An agent-based model was designed using Python. The algorithm was based on the “imitate-the-best” strategy, where players imitate the strategy of the neighbor with the highest payoff given that the imitated payoff is greater than theirs; the payoff matrix was calculated following Dreber et al 23. Three agent-based models were designed for this paper. The first was used to analyze interactions without costly punishment (link to code: https://github.com/ivanezeigbo/Biological-Networks/blob/master/teste.py). The second was designed for biological networks that implement costly punishment (link to code: https://github.com/ivanezeigbo/Biological-Networks/blob/master/punisher.py), and the last was designed to replicate the experiment of Gracia-Lazaro et al 20 using an agent-based model (link to code: https://github.com/ivanezeigbo/Biological-Networks/blob/master/graciatesing.py). The first two are random games while the last is a random k-regular graph.
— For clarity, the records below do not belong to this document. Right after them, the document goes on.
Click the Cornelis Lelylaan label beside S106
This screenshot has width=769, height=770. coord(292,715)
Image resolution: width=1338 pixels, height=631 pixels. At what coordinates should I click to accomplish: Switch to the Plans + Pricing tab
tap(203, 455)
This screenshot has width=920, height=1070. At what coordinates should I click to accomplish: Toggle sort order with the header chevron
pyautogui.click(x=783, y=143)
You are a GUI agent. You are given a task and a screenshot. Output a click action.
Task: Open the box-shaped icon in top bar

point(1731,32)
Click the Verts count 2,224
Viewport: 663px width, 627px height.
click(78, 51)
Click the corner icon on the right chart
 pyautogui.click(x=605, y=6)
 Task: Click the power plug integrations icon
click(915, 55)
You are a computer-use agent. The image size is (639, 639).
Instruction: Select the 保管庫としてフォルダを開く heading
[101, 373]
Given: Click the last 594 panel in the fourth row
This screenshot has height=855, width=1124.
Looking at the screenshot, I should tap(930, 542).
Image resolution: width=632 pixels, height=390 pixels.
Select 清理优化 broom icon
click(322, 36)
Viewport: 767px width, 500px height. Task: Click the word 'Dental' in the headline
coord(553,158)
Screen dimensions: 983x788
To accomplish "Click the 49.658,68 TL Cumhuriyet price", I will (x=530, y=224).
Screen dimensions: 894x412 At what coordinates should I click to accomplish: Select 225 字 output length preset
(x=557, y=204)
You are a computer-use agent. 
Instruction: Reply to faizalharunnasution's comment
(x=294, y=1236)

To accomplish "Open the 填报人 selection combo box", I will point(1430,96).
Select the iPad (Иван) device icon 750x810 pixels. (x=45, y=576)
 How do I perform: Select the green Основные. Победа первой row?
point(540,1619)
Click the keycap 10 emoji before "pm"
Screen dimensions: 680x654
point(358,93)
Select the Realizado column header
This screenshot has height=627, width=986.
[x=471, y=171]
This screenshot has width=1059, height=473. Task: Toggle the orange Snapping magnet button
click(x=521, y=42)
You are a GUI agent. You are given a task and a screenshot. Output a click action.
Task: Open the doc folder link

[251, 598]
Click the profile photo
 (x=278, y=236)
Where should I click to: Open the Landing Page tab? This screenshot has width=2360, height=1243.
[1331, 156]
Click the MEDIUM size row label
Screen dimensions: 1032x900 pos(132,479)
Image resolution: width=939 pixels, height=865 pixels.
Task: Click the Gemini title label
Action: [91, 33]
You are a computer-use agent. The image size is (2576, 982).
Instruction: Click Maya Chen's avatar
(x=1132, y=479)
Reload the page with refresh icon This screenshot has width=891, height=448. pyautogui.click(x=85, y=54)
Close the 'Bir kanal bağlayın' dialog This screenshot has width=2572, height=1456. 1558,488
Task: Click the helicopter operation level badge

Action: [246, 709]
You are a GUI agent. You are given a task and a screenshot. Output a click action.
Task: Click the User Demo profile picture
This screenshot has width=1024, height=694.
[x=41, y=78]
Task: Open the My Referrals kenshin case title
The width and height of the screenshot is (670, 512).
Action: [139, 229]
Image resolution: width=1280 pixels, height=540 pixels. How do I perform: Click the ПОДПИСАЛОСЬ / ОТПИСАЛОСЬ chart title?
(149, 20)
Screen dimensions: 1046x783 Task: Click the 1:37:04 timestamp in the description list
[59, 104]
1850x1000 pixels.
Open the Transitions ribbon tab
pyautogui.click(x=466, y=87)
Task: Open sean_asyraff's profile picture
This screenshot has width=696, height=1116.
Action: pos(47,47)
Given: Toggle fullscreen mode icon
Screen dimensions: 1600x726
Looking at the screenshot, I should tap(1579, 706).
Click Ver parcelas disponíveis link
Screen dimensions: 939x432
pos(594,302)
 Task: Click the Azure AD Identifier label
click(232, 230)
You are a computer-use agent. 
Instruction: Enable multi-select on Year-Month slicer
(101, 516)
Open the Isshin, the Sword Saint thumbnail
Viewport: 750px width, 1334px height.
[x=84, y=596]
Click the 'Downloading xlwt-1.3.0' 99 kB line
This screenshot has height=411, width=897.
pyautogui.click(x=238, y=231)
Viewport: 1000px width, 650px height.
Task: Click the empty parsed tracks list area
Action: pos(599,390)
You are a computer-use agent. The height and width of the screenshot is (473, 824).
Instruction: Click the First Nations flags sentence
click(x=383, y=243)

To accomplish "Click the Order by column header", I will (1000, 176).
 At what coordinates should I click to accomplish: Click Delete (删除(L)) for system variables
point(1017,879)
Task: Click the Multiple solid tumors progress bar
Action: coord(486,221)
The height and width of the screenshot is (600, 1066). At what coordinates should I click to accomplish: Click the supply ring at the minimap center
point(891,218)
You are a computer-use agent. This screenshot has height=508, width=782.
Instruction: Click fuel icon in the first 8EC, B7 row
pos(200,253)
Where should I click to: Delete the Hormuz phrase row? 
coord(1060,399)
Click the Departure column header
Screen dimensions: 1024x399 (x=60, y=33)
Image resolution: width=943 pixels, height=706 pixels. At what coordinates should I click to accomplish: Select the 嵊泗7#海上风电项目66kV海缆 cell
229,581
Updates in these models were synchronous, and randomness was applied using Python’s pseudo random generator algorithm. Initially all games start with equal number of cooperators, defectors, and punishers (for networks with costly punishment). Cooperators, defectors, and punishers (for networks with costly punishment) are randomly chosen at every start of a game. The number of connections in the network is determined by the density of connectivity which is a function of f, the multiplying factor.